Effect of ZrO2 content on ageing resistance and osteogenic cell differentiation of ZrO2–Al2O3 composite

Abstract

Two commercial 3mol% yttria-partially stabilized zirconia powders, with 0.3wt% Al2O3 (YZA) and without Al2O3 (YZ), were used to produce alumina (Al2O3)–zirconia (ZrO2) slip cast composites. The influence of the ZrO2 content and the ZrO2 grain size on the ageing behavior of the different Al2O3–ZrO2 composites was investigated. In addition, the in vitro biocompatibility and osteogenic cell differentiation of Al2O3–ZrO2 surfaces were evaluated before ageing (ba) and after ageing (aa) using the rat bone marrow-derived osteoblast cell culture model; the osteogenic potential of preosteoblast MC3T3-E1 cells on the same surfaces was also assessed.
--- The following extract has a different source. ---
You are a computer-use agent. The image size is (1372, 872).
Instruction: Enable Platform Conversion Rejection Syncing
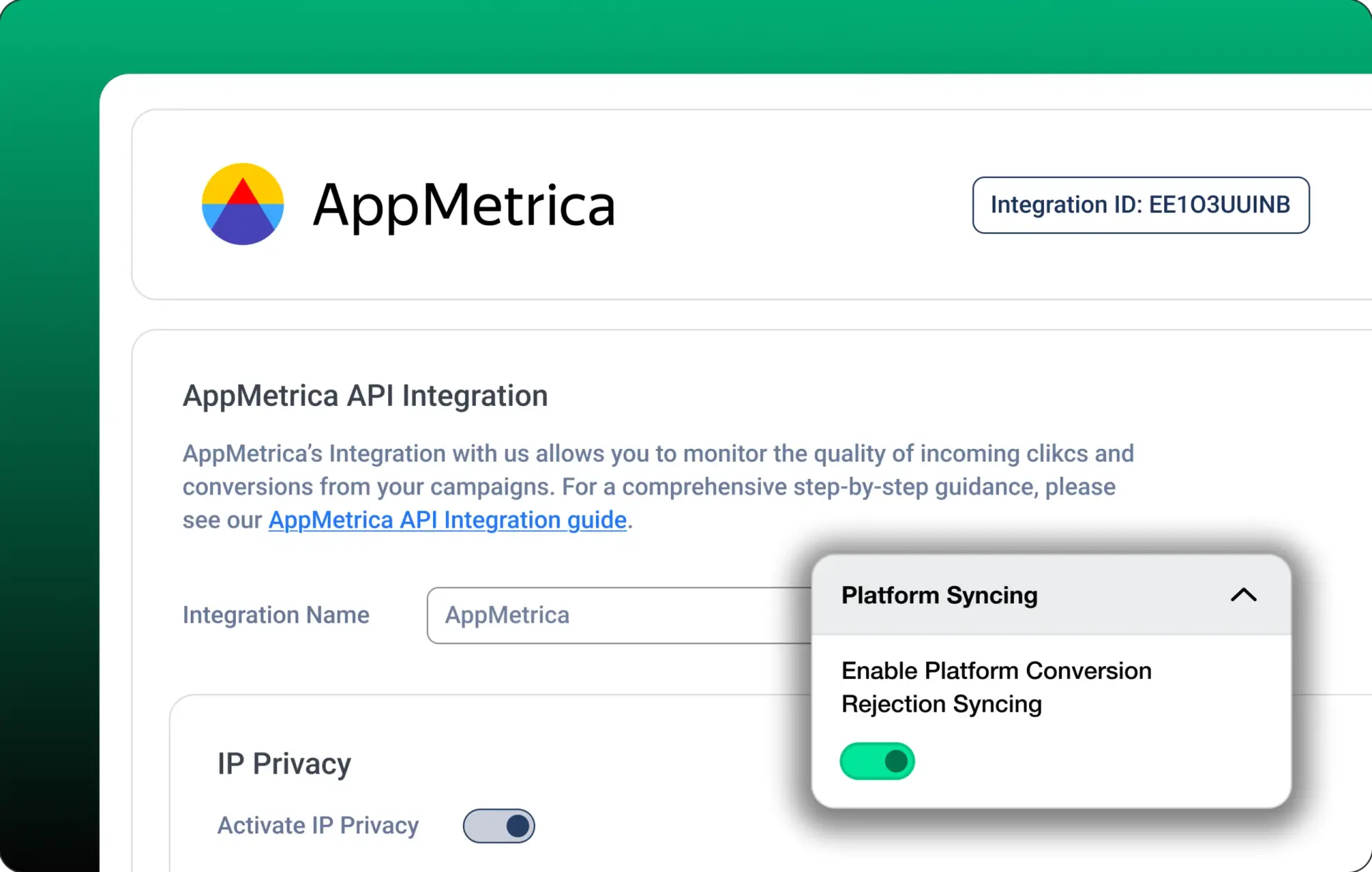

The ageing susceptibility of the composites significantly increased with increasing the ZrO2 content over 22vol%. For ZrO2 contents ≤22vol%, the grain size did not influence the transformability of tetragonal ZrO2 under ageing conditions; however, in the composites with 50vol%, the greater grain size of 50vol% YZ with respect to 50vol% YZA enhanced the ageing degradation. Overall, the cell culture experiments revealed no significant differences among the composites before ageing in terms of osteogenic cell differentiation, except for the higher mineralization of bone marrow-derived osteoblast cells grown on 50vol% YZ ba compared with the ones grown on 50vol% YZA ba. The ageing process tended to rescue the osteogenic potential of these cells grown on 50vol% YZA while inhibiting the one on 50vol% YZ. In conclusion, the low ageing sensitive of the composites with ZrO2 contents ≤22vol% did not change the osteoblast biocompatibility, whereas the greater ageing degradation of the composites with 50vol% ZrO2 seemed to alter the osteogenic potential of bone marrow-derived osteoblast cells.